**Selected excerpt:**
Eventual Consistency : Creating many small files fails

GoogleCodeExporter commented 8 years ago

What steps will reproduce the problem?

Run attached script. A variant that uses "of=$DN/$M" instead of ">$DN/$M"
also fails.

What is the expected output?

The script should run to completion without failure.

What do you see instead?

The attached script has in about a dozen runs failed every time, sometimes
after creating thousands of files, sometimes after only a few tens. The
error message is:

./s3test.sh: line 14: /mnt/s3/tw-msg/0/0/28: No such file or directory

With the "of=$DN/$M" variant the error message is:

dd: writing `/mnt/s3/tw-msg/2/7/29': Bad file descriptor
dd: closing output file `/mnt/s3/tw-msg/2/7/29': Bad file descriptor

What version of the product are you using? On what operating system?

s3fs r185
Ubuntu 9.04 (jaunty)
Slightly modified ami-0d729464 (alestic/ubuntu-9.04-jaunty-base-20090614)

Please provide any additional information below.

root@ip-10-251-43-240:~/s3fs# ./s3test.sh
[lines removed for brevity]
dd count=1 bs=5K if=/dev/urandom >/mnt/s3/tw-msg/0/0/26
1+0 records in
1+0 records out
5120 bytes (5.1 kB) copied, 0.139045 s, 36.8 kB/s
dd count=1 bs=5K if=/dev/urandom >/mnt/s3/tw-msg/0/0/27
1+0 records in
1+0 records out
5120 bytes (5.1 kB) copied, 0.074198 s, 69.0 kB/s
dd count=1 bs=5K if=/dev/urandom >/mnt/s3/tw-msg/0/0/28
./s3test.sh: line 14: /mnt/s3/tw-msg/0/0/28: No such file or directory

Last lines in /var/log/syslog:

Jul 22 03:15:02 (none) s3fs: upload path=/0/0/26 size=0
Jul 22 03:15:02 (none) s3fs: upload path=/0/0/26 size=5120
Jul 22 03:15:02 (none) s3fs: upload path=/0/0/27 size=0
Jul 22 03:15:02 (none) s3fs: upload path=/0/0/27 size=5120

No mention of /0/0/28.

**Job A:** Which version of s3fs does the bug report say was in use?
The listing that comes next has no connection to the bug report.

(Dataset items)
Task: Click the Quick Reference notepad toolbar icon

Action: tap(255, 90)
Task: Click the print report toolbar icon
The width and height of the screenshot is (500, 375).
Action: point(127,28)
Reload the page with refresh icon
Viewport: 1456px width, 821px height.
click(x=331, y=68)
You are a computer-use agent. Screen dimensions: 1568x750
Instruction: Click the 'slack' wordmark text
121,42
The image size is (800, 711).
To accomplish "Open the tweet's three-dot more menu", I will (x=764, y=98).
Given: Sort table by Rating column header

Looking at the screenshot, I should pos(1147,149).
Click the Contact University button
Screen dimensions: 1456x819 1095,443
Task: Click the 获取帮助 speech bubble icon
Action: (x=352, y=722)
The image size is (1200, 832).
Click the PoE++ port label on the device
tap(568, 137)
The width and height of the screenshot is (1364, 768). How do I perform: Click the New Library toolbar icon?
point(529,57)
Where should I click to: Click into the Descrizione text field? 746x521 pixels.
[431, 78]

**Job B:** Please reproduce the listing from the line that contains "Task: Click the print report toolbar icon" down to the end of the listing, both ends included.

**Written solution A:** s3fs r185

**Written solution B:**
Task: Click the print report toolbar icon
The width and height of the screenshot is (500, 375).
Action: point(127,28)
Reload the page with refresh icon
Viewport: 1456px width, 821px height.
click(x=331, y=68)
You are a computer-use agent. Screen dimensions: 1568x750
Instruction: Click the 'slack' wordmark text
121,42
The image size is (800, 711).
To accomplish "Open the tweet's three-dot more menu", I will (x=764, y=98).
Given: Sort table by Rating column header

Looking at the screenshot, I should pos(1147,149).
Click the Contact University button
Screen dimensions: 1456x819 1095,443
Task: Click the 获取帮助 speech bubble icon
Action: (x=352, y=722)
The image size is (1200, 832).
Click the PoE++ port label on the device
tap(568, 137)
The width and height of the screenshot is (1364, 768). How do I perform: Click the New Library toolbar icon?
point(529,57)
Where should I click to: Click into the Descrizione text field? 746x521 pixels.
[431, 78]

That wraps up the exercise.